**REQUIREMENT**.
Please write out exactly the lines of the data below from the line holding "Where should I" through the line holding "Given: Toggle superscript formatting", and leave out the rest.

**RECORDS FOR THE TASK**.
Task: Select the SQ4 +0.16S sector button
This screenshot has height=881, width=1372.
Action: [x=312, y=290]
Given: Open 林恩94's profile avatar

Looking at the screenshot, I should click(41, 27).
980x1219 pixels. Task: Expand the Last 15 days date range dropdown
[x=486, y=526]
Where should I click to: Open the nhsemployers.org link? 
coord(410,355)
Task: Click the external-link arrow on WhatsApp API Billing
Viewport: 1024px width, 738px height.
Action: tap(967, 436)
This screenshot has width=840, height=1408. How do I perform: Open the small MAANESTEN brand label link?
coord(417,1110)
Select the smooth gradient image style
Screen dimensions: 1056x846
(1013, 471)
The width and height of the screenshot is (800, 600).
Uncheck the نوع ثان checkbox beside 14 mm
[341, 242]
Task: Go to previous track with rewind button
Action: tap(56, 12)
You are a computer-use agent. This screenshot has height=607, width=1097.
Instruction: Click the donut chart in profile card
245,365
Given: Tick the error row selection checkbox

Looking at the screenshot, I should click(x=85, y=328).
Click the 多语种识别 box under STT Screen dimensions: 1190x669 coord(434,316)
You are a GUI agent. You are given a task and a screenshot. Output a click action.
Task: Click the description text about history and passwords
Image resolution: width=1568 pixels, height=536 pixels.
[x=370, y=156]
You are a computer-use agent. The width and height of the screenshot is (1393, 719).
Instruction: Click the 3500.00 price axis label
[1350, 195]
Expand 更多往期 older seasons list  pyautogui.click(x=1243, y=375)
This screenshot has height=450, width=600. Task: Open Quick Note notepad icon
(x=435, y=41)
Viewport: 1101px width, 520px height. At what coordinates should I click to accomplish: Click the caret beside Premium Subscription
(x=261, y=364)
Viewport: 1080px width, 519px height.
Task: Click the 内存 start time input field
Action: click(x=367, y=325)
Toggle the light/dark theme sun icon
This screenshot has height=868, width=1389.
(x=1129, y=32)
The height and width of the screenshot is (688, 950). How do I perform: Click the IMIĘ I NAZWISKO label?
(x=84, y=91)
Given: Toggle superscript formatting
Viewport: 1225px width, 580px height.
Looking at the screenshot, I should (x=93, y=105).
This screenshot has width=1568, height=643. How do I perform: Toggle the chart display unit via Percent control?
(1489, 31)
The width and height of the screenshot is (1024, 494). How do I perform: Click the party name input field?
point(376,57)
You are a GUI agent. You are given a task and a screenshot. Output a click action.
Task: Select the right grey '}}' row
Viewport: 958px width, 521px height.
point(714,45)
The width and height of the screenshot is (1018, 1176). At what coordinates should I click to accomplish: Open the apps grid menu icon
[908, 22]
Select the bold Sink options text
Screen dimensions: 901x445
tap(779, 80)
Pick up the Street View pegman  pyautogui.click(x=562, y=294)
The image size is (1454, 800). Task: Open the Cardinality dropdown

**RESPONSE BELOW**.
Where should I click to: Open the nhsemployers.org link? 
coord(410,355)
Task: Click the external-link arrow on WhatsApp API Billing
Viewport: 1024px width, 738px height.
Action: tap(967, 436)
This screenshot has width=840, height=1408. How do I perform: Open the small MAANESTEN brand label link?
coord(417,1110)
Select the smooth gradient image style
Screen dimensions: 1056x846
(1013, 471)
The width and height of the screenshot is (800, 600).
Uncheck the نوع ثان checkbox beside 14 mm
[341, 242]
Task: Go to previous track with rewind button
Action: tap(56, 12)
You are a computer-use agent. This screenshot has height=607, width=1097.
Instruction: Click the donut chart in profile card
245,365
Given: Tick the error row selection checkbox

Looking at the screenshot, I should click(x=85, y=328).
Click the 多语种识别 box under STT Screen dimensions: 1190x669 coord(434,316)
You are a GUI agent. You are given a task and a screenshot. Output a click action.
Task: Click the description text about history and passwords
Image resolution: width=1568 pixels, height=536 pixels.
[x=370, y=156]
You are a computer-use agent. The width and height of the screenshot is (1393, 719).
Instruction: Click the 3500.00 price axis label
[1350, 195]
Expand 更多往期 older seasons list  pyautogui.click(x=1243, y=375)
This screenshot has height=450, width=600. Task: Open Quick Note notepad icon
(x=435, y=41)
Viewport: 1101px width, 520px height. At what coordinates should I click to accomplish: Click the caret beside Premium Subscription
(x=261, y=364)
Viewport: 1080px width, 519px height.
Task: Click the 内存 start time input field
Action: click(x=367, y=325)
Toggle the light/dark theme sun icon
This screenshot has height=868, width=1389.
(x=1129, y=32)
The height and width of the screenshot is (688, 950). How do I perform: Click the IMIĘ I NAZWISKO label?
(x=84, y=91)
Given: Toggle superscript formatting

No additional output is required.